0
votes

I've loaded pretrained word2vec embeddings into a python dictionary of the form

{word: vector}

As an example, an element of this dictionary is

w2v_dict["house"] = [1.1,2.0, ... , 0.2]

I would like to load this model into Gensim (or a similar library) so that I can find euclidean distances between embeddings.

I understand that pretrained embeddings typically come in a .bin file which can be loaded into Gensim. But if I only have a dictionary of this form, how would I load the vectors into a model?

2

2 Answers

0
votes

Usually pre-trained word-vectors would come in a format gensim could natively read, for example via the load_word2vec_format() method. It's odd that you only have vectors in your own format.

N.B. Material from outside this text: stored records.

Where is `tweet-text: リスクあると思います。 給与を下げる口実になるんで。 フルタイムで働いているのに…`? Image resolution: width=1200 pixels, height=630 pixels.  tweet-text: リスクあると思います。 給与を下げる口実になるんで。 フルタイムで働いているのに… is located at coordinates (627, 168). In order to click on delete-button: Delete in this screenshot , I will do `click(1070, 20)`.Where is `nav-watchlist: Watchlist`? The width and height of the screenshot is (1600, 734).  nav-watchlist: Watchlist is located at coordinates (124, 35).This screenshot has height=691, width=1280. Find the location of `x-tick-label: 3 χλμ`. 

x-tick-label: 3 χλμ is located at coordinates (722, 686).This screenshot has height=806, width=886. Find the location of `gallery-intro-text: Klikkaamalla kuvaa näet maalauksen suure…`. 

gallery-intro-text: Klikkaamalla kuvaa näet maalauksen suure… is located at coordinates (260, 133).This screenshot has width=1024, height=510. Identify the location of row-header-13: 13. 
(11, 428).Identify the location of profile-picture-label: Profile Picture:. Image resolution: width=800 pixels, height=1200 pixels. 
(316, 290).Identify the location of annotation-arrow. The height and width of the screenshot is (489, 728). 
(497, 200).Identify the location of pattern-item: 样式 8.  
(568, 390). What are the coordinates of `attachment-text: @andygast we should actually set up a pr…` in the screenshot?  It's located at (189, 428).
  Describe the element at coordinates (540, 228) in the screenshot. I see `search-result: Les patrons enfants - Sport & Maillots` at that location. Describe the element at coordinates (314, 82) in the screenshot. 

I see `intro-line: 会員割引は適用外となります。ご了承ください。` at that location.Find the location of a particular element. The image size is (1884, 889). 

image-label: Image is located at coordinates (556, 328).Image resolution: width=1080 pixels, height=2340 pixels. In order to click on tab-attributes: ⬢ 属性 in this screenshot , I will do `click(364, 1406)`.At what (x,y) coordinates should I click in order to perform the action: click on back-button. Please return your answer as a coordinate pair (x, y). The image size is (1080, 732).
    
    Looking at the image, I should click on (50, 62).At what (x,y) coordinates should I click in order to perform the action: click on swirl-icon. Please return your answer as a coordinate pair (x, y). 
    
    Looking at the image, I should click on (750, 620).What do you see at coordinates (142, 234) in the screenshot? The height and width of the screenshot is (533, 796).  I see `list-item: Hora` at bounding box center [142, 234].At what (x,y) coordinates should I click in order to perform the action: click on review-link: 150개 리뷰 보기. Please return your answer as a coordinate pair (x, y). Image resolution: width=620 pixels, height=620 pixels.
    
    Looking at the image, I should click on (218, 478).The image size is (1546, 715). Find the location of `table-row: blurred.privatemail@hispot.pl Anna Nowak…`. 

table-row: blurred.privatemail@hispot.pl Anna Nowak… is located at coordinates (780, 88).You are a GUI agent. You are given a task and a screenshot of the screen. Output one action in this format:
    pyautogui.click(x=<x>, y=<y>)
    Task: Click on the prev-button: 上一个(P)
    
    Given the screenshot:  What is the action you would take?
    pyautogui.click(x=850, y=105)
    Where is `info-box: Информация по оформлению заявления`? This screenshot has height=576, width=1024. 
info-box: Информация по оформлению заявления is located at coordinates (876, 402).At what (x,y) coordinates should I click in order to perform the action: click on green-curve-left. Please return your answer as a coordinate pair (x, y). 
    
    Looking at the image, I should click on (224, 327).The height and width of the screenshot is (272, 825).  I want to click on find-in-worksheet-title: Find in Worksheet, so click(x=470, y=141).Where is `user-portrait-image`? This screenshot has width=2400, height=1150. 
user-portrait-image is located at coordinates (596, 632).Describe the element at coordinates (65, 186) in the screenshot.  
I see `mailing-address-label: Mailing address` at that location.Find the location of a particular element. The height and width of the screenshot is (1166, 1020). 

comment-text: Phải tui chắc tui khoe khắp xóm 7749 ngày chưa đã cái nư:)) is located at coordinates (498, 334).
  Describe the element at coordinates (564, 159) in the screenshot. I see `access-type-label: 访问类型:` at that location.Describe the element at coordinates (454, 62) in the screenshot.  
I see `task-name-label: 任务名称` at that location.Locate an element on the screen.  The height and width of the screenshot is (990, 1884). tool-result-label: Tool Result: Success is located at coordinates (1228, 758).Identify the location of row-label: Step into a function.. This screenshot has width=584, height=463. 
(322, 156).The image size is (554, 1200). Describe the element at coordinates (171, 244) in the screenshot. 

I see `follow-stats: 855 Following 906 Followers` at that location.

So, I'd recommend writing your vectors to a text format compatible with other word2vec libraries You can review gensim's save_word2vec_format() method at:

https://github.com/RaRe-Technologies/gensim/blob/9819ce828b9ed7952f5d96cbb12fd06bbf5de3a3/gensim/models/utils_any2vec.py#L131

You could also train up a dummy Word2Vec model with any junk/toy data, save its vectors in the text format (w2v_model.wv.save_word2vec_format(filename, binary=False)), and review the resulting file.

Using the above source code or example file, write your dictionary in a similar format. Then, use gensim's KeyedVectors.load_word2vec_format(filename) to read your vectors in.

0
votes

You can save it as gensim word2vec format then load it with gensim.models.KeyedVectors.load_word2vec_format.Details here.